#### [TASK STATEMENT]
Starting with the line that contains "This screenshot has height=905, width=1316.", copy every line through the end of the data below, exactly and with nothing added.

#### [EXERCISE INPUT]
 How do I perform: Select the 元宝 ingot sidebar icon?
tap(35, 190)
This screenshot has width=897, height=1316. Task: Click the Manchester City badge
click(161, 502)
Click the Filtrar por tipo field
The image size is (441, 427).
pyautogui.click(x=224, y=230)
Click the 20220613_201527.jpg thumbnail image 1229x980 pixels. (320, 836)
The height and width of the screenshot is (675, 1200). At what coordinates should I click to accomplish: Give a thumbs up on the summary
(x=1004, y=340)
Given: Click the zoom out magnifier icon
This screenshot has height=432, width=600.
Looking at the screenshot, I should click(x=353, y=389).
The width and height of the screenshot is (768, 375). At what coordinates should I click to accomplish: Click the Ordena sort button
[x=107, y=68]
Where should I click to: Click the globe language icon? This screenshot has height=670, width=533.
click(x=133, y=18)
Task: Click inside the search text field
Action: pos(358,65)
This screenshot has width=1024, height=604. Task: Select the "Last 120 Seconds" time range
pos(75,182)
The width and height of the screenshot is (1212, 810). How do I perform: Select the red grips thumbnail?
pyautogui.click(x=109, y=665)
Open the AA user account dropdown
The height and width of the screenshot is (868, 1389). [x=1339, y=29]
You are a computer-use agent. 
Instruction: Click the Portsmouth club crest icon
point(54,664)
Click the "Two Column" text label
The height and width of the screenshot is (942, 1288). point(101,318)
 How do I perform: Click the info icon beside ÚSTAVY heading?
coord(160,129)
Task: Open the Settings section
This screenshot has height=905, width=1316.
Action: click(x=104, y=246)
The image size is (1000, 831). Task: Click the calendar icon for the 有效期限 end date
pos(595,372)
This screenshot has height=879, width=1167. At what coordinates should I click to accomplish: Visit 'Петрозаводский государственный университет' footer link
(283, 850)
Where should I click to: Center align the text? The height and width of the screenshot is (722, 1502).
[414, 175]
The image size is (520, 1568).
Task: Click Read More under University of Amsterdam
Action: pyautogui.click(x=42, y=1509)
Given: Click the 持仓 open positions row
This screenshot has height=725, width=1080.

#### [RESPONSE BELOW]
This screenshot has height=905, width=1316.
Action: click(x=104, y=246)
The image size is (1000, 831). Task: Click the calendar icon for the 有效期限 end date
pos(595,372)
This screenshot has height=879, width=1167. At what coordinates should I click to accomplish: Visit 'Петрозаводский государственный университет' footer link
(283, 850)
Where should I click to: Center align the text? The height and width of the screenshot is (722, 1502).
[414, 175]
The image size is (520, 1568).
Task: Click Read More under University of Amsterdam
Action: pyautogui.click(x=42, y=1509)
Given: Click the 持仓 open positions row
This screenshot has height=725, width=1080.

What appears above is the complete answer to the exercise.